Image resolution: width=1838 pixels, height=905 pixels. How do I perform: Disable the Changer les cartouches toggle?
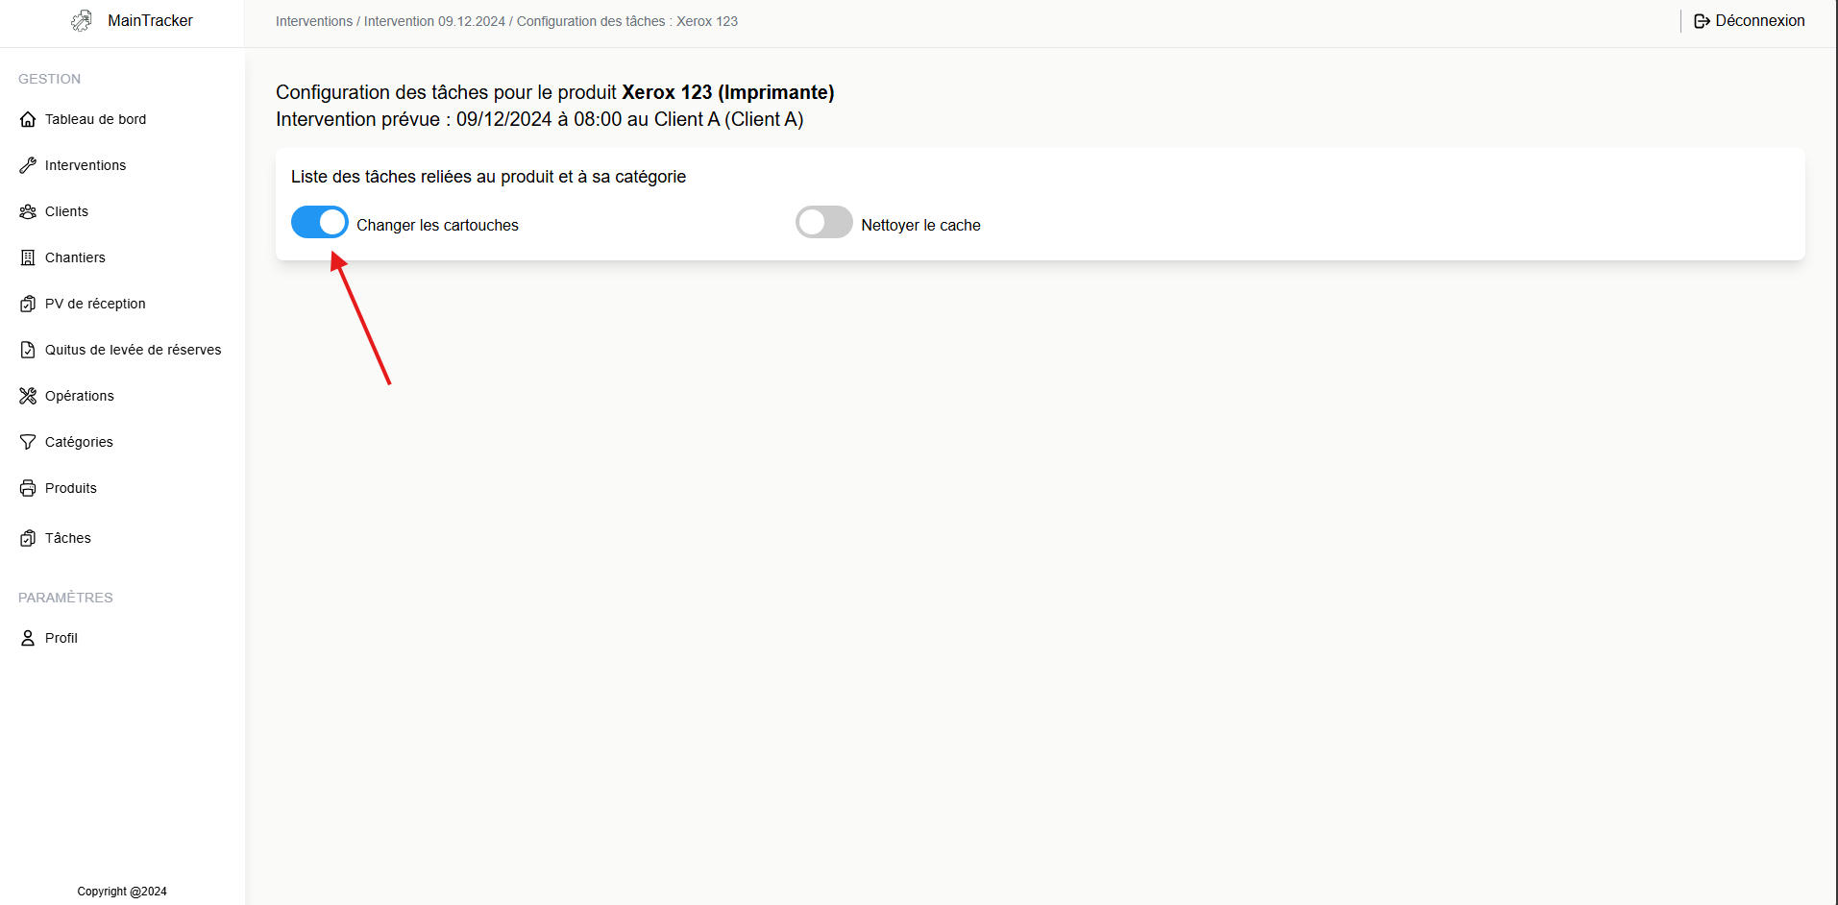coord(320,222)
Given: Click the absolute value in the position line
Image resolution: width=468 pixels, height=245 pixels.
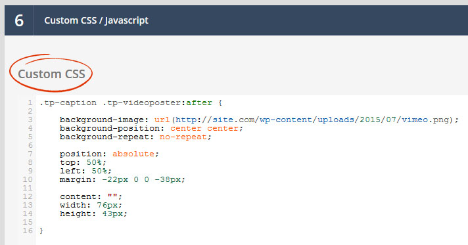Looking at the screenshot, I should pyautogui.click(x=133, y=154).
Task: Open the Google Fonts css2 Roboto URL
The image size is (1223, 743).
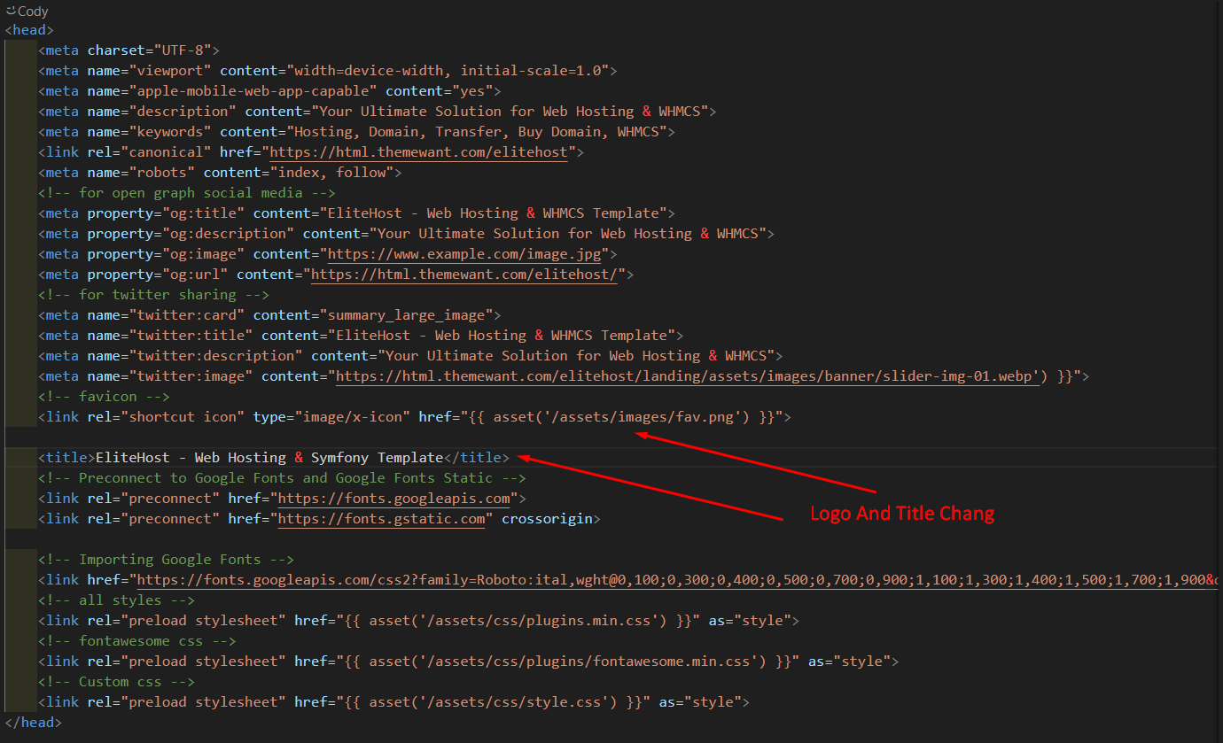Action: pos(674,580)
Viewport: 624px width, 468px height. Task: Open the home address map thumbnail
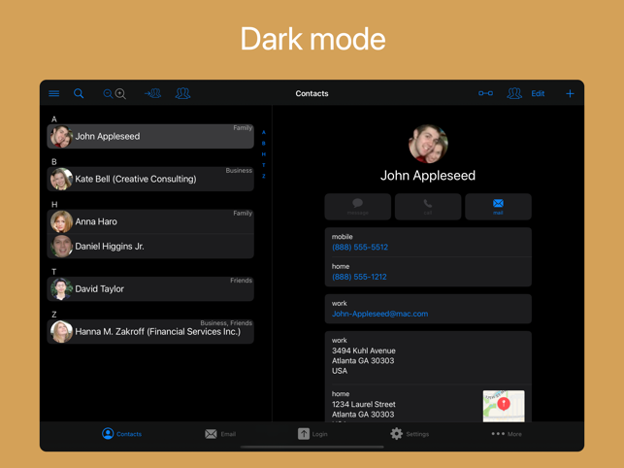(x=504, y=406)
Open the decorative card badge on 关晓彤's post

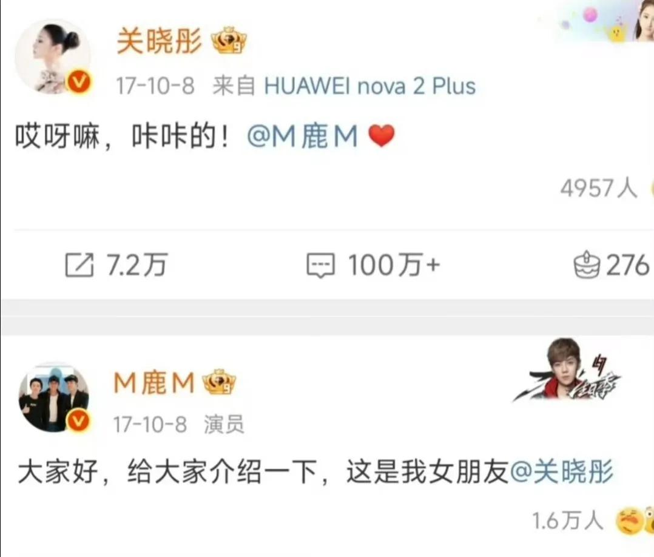click(x=604, y=21)
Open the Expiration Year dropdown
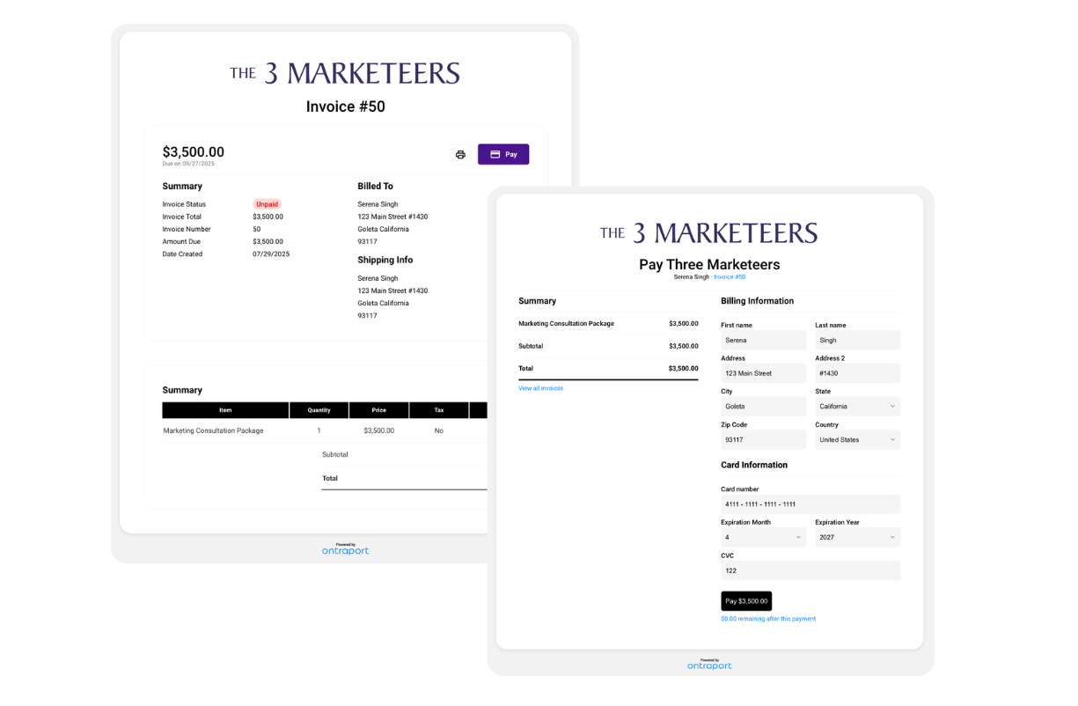This screenshot has height=706, width=1078. pyautogui.click(x=857, y=537)
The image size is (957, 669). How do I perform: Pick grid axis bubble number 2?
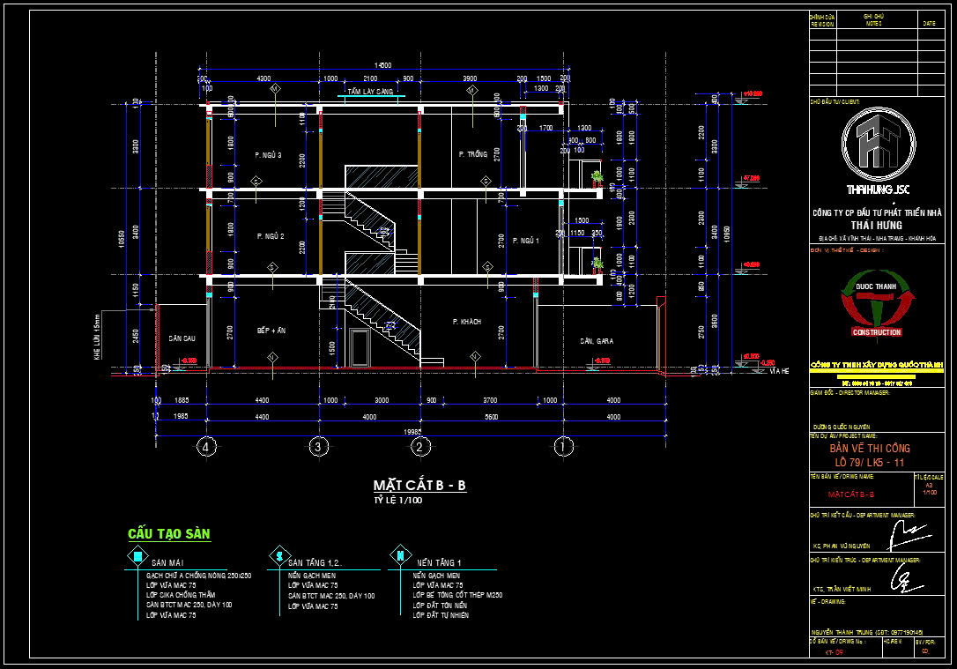421,447
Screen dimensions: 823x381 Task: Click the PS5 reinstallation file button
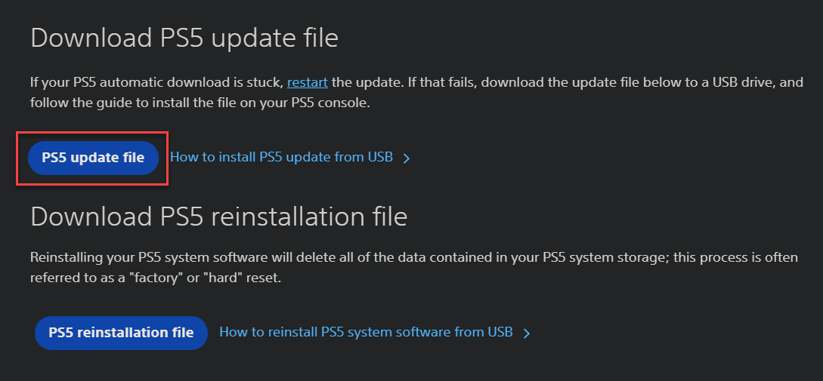click(121, 333)
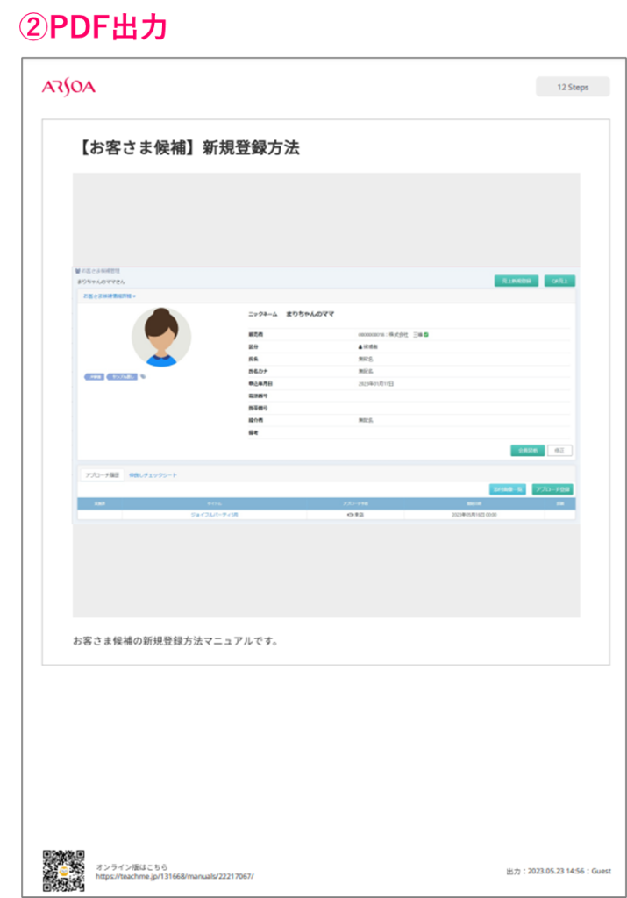Click the tag icon beside the blue labels
This screenshot has width=627, height=898.
144,377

+-------+

= ABOUT THIS EXERCISE =
Take the line with "Viewport: 624px width, 468px" and each line after it through the end of the material above, and reproduce them exactly, without the pictures.

= EXERCISE ANSWER =
Viewport: 624px width, 468px height. Task: Open the home address map thumbnail
(x=504, y=406)
Open the decorative card badge on 关晓彤's post

click(x=604, y=21)
Open the Expiration Year dropdown
This screenshot has height=706, width=1078. pyautogui.click(x=857, y=537)
The image size is (957, 669). How do I perform: Pick grid axis bubble number 2?
421,447
Screen dimensions: 823x381 Task: Click the PS5 reinstallation file button
click(121, 333)
Click the tag icon beside the blue labels
This screenshot has width=627, height=898.
144,377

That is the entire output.